C'est pourquoi je vous propose un amendement : " Tout transfert de logement du domaine privé de la Ville à un organisme de logement social doit garantir que les organismes gestionnaires bénéficiaires de ces logements s'engagent à pratiquer des loyers qui soient strictement encadrés, afin que ces derniers restent dans les limites du plafond P.L.A. ".
(Applaudissements sur les bancs des groupes socialiste, communiste et du Mouvement des citoyens).
M. Gérard LEBAN, adjoint, président. - Monsieur LEGARET, vous avez la parole.
M. Jean-François LEGARET, adjoint, au nom de la 6e Commission. - Je ne suis pas, Monsieur le Maire, en désaccord avec l'essentiel de l'argumentaire de M. MANO, mais je me demande ce qu'il faut faire pour que M. MANO soit vraiment satisfait. Là, il y a un principe de transfert à un organisme de logement social, vous devriez dire : bravo !
Ce que je répète, mais je peux le répéter inlassablement, c'est que nous avons un premier projet de délibération sur le principe de transfert. Il consiste simplement à dire que l'immeuble dont il s'agit, compte tenu de sa configuration, compte tenu du résultat de l'enquête sociale, est destiné à être transféré à un organisme de logement social, mais ce n'est pas le projet de délibération opérant ce transfert. C'est au moment où un projet de délibération sera voté par notre Conseil que nous nous interrogerons sur la désignation de l'organisme qui sera appelé à le gérer, sur la décomposition du nombre de logements et le classement en P.L.A. ou P.L.I.
J'ai bien compris le sens de votre intervention qui est de détourner naturellement le cadre de ce projet de délibération pour revenir à nouveau à la charge sur le P.L.I.
C'est un peu curieux, parce qu'il me semble me rappeler que dans d'autres domaines sur d'autres délibérations, vous aviez reconnu que le P.L.I. pouvait avoir une vocation sociale. Ce n'est pas le lieu de faire le débat ici, c'est plutôt à mon collègue Michel BULTÉ, dont je crois vous avoir déjà dit qu'il était compétent, qu'il appartiendra de faire des propositions en ce qui concerne la ventilation des P.L.A. et des P.L.I.

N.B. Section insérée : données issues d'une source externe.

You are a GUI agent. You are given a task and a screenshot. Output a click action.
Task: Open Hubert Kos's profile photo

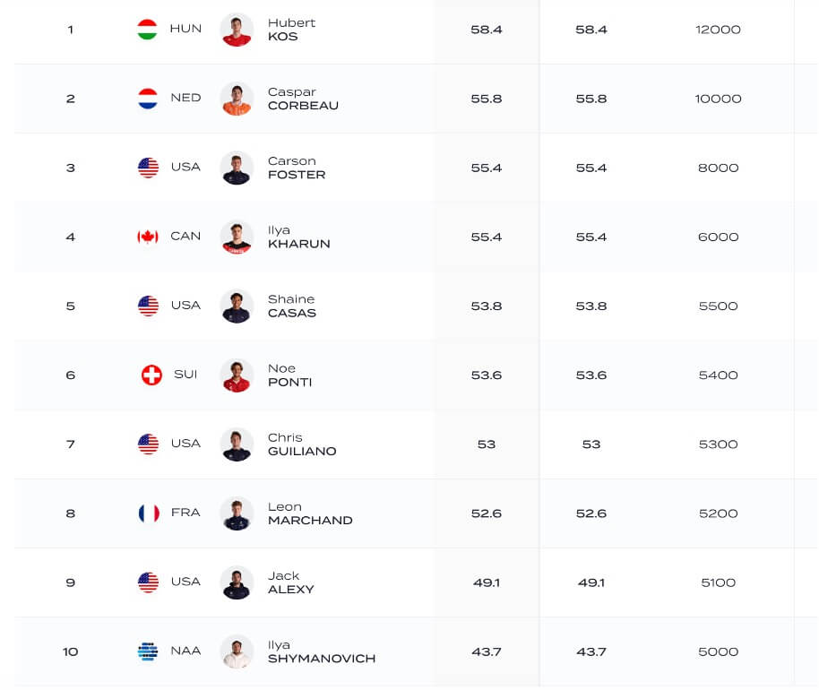(237, 30)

S'engager d'ores et déjà, comme vous me proposez de le faire, en disant : ce sera ainsi et pas autrement, c'est faire totalement abstraction du travail très important, très minutieux qui a été fait, qui s'appelle l'enquête sociale auprès des locataires. Eh bien, nous veillerons à adapter en équilibre et en termes de justice et à tenir compte très précisément du cas de chacun de ces locataires, de leur situation, et d'y répondre par des formules adaptées.
Quand vous dites que l'objet est de garantir le transfert du domaine privé de manière que cela aboutisse à la constitution d'un véritable parc social, je vous répondrai qu'il existe, Monsieur MANO, ce parc, il existe ! Nous avons ce parc social dans le domaine privé de la Ville. La difficulté est de transformer un parc social de fait en parc social de droit. Le projet de délibération proposé est un premier pas en direction de cette transformation. Il y en aura un deuxième, un pas définitif et ce pas, nous l'accomplirons ensemble, ici, au Conseil de Paris par la force de nos votes et naturellement, le moment venu, vous pourrez exprimer vos réserves ou, j'espère, votre satisfaction.

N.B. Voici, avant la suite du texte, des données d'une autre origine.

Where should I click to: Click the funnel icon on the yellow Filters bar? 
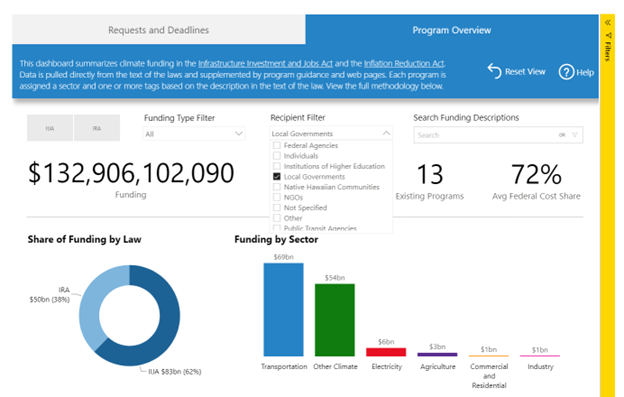608,36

M. Gérard LEBAN, adjoint, président. - Merci, Monsieur LEGARET.
Je mets aux voix, à main levée, la proposition d'amendement déposée par M. MANO.
Qui est pour ?
Contre ?
Abstentions ?
La proposition d'amendement est repoussée à la majorité, MM. DUMAIT, MESMIN et Mme TAFFIN n'ayant pas pris part au vote, les groupes " Rassemblement pour Paris ", " Paris-Libertés " et M. REVEAU ayant voté contre.

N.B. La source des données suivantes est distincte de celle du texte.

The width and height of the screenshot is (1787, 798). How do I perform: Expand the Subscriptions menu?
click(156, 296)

Je mets maintenant aux voix, à main levée, le projet de délibération CL 418.
Qui est pour ?
Contre ?
Abstentions ?
Le projet de délibération est adopté à l'unanimité. (1996, CL 418).
Monsieur LEGARET, pour les modifications apportées aux différents articles ?
M. Jean-François LEGARET, adjoint, rapporteur. - Je n'y reviens pas. Les amendements ont été distribués. Ils sont purement techniques. Je pense simplement qu'il n'y a pas d'opposition sur ces quelques amendements purement techniques.